## [Requirement]
Show each line below that contains the word "what", copying it in full.

+-------+

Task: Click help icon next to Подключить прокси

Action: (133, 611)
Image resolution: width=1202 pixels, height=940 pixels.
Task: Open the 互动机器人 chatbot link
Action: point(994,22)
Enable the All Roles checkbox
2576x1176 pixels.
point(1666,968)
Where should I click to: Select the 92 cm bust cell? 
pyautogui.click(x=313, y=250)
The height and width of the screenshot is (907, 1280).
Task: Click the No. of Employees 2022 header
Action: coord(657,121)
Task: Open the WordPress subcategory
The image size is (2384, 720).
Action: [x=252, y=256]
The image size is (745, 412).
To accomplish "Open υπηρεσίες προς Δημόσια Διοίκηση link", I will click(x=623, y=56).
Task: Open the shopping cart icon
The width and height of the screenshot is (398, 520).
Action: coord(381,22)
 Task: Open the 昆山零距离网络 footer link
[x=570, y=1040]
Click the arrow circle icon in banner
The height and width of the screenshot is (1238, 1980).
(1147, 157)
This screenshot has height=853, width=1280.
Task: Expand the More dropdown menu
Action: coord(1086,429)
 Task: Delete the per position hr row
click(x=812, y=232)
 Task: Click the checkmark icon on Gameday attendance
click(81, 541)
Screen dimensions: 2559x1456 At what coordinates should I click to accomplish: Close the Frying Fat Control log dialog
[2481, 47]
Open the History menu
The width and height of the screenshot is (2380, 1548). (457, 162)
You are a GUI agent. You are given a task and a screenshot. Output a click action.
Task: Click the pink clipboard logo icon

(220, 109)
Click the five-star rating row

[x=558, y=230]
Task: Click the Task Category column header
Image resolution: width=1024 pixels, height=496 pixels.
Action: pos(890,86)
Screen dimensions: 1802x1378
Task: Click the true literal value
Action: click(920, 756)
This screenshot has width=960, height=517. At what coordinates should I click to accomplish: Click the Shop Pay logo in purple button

+-------+

## [Exercise output]
Screen dimensions: 2559x1456 At what coordinates should I click to accomplish: Close the Frying Fat Control log dialog
This screenshot has width=960, height=517. At what coordinates should I click to accomplish: Click the Shop Pay logo in purple button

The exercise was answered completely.